WHAT THE TASK ASKS
The entries that follow need to be retyped verbatim.

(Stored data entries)
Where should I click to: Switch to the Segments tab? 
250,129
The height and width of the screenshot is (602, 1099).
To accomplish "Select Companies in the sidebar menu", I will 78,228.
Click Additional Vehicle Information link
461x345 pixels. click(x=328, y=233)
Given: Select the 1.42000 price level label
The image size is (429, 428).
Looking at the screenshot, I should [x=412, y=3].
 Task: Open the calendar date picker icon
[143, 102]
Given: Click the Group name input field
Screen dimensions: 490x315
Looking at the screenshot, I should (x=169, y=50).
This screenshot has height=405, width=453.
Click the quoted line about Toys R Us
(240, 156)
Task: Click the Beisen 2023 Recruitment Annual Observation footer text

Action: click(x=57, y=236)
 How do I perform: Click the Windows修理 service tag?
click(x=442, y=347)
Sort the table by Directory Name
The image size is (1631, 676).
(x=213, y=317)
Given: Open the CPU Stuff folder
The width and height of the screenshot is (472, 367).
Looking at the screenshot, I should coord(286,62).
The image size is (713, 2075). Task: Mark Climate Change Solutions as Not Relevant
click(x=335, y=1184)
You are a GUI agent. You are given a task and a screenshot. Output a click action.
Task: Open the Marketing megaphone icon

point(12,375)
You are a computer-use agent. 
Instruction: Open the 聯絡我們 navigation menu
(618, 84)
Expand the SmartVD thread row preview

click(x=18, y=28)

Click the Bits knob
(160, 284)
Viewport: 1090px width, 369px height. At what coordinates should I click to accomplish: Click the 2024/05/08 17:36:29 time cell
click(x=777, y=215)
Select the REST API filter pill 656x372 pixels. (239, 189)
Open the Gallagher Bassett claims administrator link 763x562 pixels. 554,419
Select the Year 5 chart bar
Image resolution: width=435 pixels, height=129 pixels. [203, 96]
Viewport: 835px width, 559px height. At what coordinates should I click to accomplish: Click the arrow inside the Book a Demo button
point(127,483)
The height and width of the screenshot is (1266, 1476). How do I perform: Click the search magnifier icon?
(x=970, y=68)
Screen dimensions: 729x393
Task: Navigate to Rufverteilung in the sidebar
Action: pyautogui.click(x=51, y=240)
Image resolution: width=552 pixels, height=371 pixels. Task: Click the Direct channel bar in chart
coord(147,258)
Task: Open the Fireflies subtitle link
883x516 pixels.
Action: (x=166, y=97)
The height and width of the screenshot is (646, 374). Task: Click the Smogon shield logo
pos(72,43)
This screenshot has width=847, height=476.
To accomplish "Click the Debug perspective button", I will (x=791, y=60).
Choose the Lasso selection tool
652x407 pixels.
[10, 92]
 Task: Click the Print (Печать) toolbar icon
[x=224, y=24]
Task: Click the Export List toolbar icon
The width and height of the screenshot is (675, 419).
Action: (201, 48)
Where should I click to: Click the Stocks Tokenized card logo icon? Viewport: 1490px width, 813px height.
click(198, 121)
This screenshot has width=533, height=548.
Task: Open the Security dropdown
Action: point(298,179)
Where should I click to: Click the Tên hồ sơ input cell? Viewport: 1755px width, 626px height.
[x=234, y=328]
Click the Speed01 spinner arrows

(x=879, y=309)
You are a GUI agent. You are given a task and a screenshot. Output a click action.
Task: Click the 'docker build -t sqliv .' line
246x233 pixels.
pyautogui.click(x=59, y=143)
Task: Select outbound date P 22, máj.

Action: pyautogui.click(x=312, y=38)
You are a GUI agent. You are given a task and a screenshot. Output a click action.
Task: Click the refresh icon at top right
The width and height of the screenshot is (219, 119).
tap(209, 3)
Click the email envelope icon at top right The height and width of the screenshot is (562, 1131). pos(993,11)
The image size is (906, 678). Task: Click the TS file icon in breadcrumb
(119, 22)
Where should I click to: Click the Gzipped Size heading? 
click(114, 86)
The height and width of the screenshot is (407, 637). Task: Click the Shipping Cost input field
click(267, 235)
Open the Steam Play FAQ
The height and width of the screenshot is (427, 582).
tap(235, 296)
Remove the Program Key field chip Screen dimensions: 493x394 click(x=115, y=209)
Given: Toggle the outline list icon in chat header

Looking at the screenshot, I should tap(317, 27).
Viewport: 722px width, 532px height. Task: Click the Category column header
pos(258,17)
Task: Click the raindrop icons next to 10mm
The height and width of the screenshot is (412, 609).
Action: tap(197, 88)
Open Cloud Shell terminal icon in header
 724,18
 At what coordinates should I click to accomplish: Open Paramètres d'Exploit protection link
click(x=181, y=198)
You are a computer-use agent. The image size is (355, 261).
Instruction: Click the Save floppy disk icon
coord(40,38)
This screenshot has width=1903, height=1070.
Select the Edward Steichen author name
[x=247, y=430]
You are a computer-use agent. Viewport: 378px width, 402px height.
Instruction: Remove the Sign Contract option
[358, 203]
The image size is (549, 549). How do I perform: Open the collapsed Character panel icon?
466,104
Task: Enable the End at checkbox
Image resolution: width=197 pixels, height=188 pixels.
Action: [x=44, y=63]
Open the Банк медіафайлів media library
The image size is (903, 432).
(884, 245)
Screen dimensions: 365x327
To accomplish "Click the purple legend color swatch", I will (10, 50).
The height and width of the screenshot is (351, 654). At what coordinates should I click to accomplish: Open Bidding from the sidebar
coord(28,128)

OUTPUT FOR THIS TASK
Where should I click to: Switch to the Segments tab? 
250,129
The height and width of the screenshot is (602, 1099).
To accomplish "Select Companies in the sidebar menu", I will 78,228.
Click Additional Vehicle Information link
461x345 pixels. click(x=328, y=233)
Given: Select the 1.42000 price level label
The image size is (429, 428).
Looking at the screenshot, I should [x=412, y=3].
 Task: Open the calendar date picker icon
[143, 102]
Given: Click the Group name input field
Screen dimensions: 490x315
Looking at the screenshot, I should (x=169, y=50).
This screenshot has height=405, width=453.
Click the quoted line about Toys R Us
(240, 156)
Task: Click the Beisen 2023 Recruitment Annual Observation footer text

Action: click(x=57, y=236)
 How do I perform: Click the Windows修理 service tag?
click(x=442, y=347)
Sort the table by Directory Name
The image size is (1631, 676).
(x=213, y=317)
Given: Open the CPU Stuff folder
The width and height of the screenshot is (472, 367).
Looking at the screenshot, I should coord(286,62).
The image size is (713, 2075). Task: Mark Climate Change Solutions as Not Relevant
click(x=335, y=1184)
You are a GUI agent. You are given a task and a screenshot. Output a click action.
Task: Open the Marketing megaphone icon

point(12,375)
You are a computer-use agent. 
Instruction: Open the 聯絡我們 navigation menu
(618, 84)
Expand the SmartVD thread row preview

click(x=18, y=28)

Click the Bits knob
(160, 284)
Viewport: 1090px width, 369px height. At what coordinates should I click to accomplish: Click the 2024/05/08 17:36:29 time cell
click(x=777, y=215)
Select the REST API filter pill 656x372 pixels. (239, 189)
Open the Gallagher Bassett claims administrator link 763x562 pixels. 554,419
Select the Year 5 chart bar
Image resolution: width=435 pixels, height=129 pixels. [203, 96]
Viewport: 835px width, 559px height. At what coordinates should I click to accomplish: Click the arrow inside the Book a Demo button
point(127,483)
The height and width of the screenshot is (1266, 1476). How do I perform: Click the search magnifier icon?
(x=970, y=68)
Screen dimensions: 729x393
Task: Navigate to Rufverteilung in the sidebar
Action: pyautogui.click(x=51, y=240)
Image resolution: width=552 pixels, height=371 pixels. Task: Click the Direct channel bar in chart
coord(147,258)
Task: Open the Fireflies subtitle link
883x516 pixels.
Action: (x=166, y=97)
The height and width of the screenshot is (646, 374). Task: Click the Smogon shield logo
pos(72,43)
This screenshot has width=847, height=476.
To accomplish "Click the Debug perspective button", I will (x=791, y=60).
Choose the Lasso selection tool
652x407 pixels.
[10, 92]
 Task: Click the Print (Печать) toolbar icon
[x=224, y=24]
Task: Click the Export List toolbar icon
The width and height of the screenshot is (675, 419).
Action: (201, 48)
Where should I click to: Click the Stocks Tokenized card logo icon? Viewport: 1490px width, 813px height.
click(198, 121)
This screenshot has width=533, height=548.
Task: Open the Security dropdown
Action: point(298,179)
Where should I click to: Click the Tên hồ sơ input cell? Viewport: 1755px width, 626px height.
[x=234, y=328]
Click the Speed01 spinner arrows

(x=879, y=309)
You are a GUI agent. You are given a task and a screenshot. Output a click action.
Task: Click the 'docker build -t sqliv .' line
246x233 pixels.
pyautogui.click(x=59, y=143)
Task: Select outbound date P 22, máj.

Action: pyautogui.click(x=312, y=38)
You are a GUI agent. You are given a task and a screenshot. Output a click action.
Task: Click the refresh icon at top right
The width and height of the screenshot is (219, 119).
tap(209, 3)
Click the email envelope icon at top right The height and width of the screenshot is (562, 1131). pos(993,11)
The image size is (906, 678). Task: Click the TS file icon in breadcrumb
(119, 22)
Where should I click to: Click the Gzipped Size heading? 
click(114, 86)
The height and width of the screenshot is (407, 637). Task: Click the Shipping Cost input field
click(267, 235)
Open the Steam Play FAQ
The height and width of the screenshot is (427, 582).
tap(235, 296)
Remove the Program Key field chip Screen dimensions: 493x394 click(x=115, y=209)
Given: Toggle the outline list icon in chat header

Looking at the screenshot, I should tap(317, 27).
Viewport: 722px width, 532px height. Task: Click the Category column header
pos(258,17)
Task: Click the raindrop icons next to 10mm
The height and width of the screenshot is (412, 609).
Action: tap(197, 88)
Open Cloud Shell terminal icon in header
 724,18
 At what coordinates should I click to accomplish: Open Paramètres d'Exploit protection link
click(x=181, y=198)
You are a computer-use agent. The image size is (355, 261).
Instruction: Click the Save floppy disk icon
coord(40,38)
This screenshot has width=1903, height=1070.
Select the Edward Steichen author name
[x=247, y=430]
You are a computer-use agent. Viewport: 378px width, 402px height.
Instruction: Remove the Sign Contract option
[358, 203]
The image size is (549, 549). How do I perform: Open the collapsed Character panel icon?
466,104
Task: Enable the End at checkbox
Image resolution: width=197 pixels, height=188 pixels.
Action: [x=44, y=63]
Open the Банк медіафайлів media library
The image size is (903, 432).
(884, 245)
Screen dimensions: 365x327
To accomplish "Click the purple legend color swatch", I will (10, 50).
The height and width of the screenshot is (351, 654). At what coordinates should I click to accomplish: Open Bidding from the sidebar
coord(28,128)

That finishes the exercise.